The burgeoning field of data science has provided a wealth of techniques for analysing large and complex geospatial datasets, including descriptive, explanatory, and predictive analytics. However, applying these methods is just one part of the overall process of geographic data science. Other critical steps include screening for suspect data values, handling missing data, harmonizing data from multiple sources, summarizing the data, and visualizing data and analysis results. Although there are many books available on statistical and machine learning methods, few encompass the broader topic of scientific workflows for geospatial data processing and analysis.
The purpose of Geographic Data Science with R is to fill this gap by providing a series of tutorials aimed at teaching good practices for using geospatial data to address problems in environmental geography. It is based on the R language and environment, which currently provides the best option for working with diverse spatial and non-spatial data in a single platform. Fundamental techniques for processing and visualizing tabular, vector, and raster data are introduced through a series of practical examples followed by case studies that combine multiple types of data to address more complex problems.
The book will have a broad audience. Both students and professionals can use it as a workbook to learn high-level techniques for geospatial data processing and analysis with R. It is also suitable as a textbook.

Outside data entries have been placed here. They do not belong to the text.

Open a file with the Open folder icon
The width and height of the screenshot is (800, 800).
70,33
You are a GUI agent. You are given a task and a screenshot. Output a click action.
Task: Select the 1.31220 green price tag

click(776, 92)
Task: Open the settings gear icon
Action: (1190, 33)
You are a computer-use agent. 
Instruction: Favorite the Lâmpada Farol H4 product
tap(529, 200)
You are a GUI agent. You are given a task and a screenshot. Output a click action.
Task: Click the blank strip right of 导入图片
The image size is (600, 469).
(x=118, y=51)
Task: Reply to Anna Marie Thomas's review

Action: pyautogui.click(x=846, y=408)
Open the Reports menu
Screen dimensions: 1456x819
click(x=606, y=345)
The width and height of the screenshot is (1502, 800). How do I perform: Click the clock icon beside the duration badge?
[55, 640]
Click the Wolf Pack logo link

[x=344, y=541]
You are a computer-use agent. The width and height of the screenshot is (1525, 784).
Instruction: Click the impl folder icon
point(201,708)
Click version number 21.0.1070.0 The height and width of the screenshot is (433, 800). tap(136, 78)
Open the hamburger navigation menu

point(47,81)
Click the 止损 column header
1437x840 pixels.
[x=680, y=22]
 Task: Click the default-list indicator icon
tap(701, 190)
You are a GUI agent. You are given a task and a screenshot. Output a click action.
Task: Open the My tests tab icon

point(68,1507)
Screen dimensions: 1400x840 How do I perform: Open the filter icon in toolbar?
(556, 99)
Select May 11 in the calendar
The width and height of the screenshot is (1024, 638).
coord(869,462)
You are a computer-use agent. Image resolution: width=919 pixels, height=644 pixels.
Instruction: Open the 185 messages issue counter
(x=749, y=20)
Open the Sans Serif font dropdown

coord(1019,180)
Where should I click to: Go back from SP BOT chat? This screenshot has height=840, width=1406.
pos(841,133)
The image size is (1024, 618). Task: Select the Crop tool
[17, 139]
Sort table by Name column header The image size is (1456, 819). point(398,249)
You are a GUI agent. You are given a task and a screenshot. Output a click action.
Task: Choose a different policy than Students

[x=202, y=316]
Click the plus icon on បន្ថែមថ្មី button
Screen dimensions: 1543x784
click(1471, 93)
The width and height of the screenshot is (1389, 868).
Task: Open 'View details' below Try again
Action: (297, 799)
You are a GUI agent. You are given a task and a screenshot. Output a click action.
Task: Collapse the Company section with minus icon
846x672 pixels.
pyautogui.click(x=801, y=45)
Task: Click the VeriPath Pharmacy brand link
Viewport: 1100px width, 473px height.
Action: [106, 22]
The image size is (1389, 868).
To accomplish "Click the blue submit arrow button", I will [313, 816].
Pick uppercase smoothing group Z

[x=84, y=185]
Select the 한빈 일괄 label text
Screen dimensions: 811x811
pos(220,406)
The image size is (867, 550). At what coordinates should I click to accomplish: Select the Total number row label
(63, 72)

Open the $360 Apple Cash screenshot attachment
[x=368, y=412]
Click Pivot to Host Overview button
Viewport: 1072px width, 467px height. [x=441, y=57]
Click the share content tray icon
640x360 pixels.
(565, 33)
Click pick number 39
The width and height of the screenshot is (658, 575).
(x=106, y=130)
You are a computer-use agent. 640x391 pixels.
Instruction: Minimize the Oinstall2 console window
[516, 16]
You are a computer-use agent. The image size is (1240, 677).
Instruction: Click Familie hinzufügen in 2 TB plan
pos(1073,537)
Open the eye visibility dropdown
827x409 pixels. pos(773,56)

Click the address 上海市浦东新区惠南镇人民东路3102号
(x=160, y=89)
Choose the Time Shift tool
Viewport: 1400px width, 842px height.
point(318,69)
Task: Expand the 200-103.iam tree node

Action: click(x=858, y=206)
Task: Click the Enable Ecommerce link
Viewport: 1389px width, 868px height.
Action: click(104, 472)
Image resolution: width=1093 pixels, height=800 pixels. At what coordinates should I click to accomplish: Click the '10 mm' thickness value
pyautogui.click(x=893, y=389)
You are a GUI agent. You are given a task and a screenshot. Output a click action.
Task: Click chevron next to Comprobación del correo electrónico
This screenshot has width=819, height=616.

Although not intended to provide a comprehensive introduction to R, it is designed to be accessible to readers who have at least some knowledge of coding but little to no experience with R.
Key Features:

  • Focus on developing practical workflows for processing and integrating multiple sources of geospatial data in R

  • Example-based approach that teaches R programming and data science concepts through real-world applications related to climate, land cover and land use, and natural hazards.

  • Consistent use of tidyverse packages for tabular data manipulation and visualization.

  • Strong focus on analysing continuous and categorical raster datasets using the new terra package

  • Organized so that each chapter builds on the topics and techniques covered in the preceding chapters

  • Can be used for self-study or as the textbook for a geospatial science course.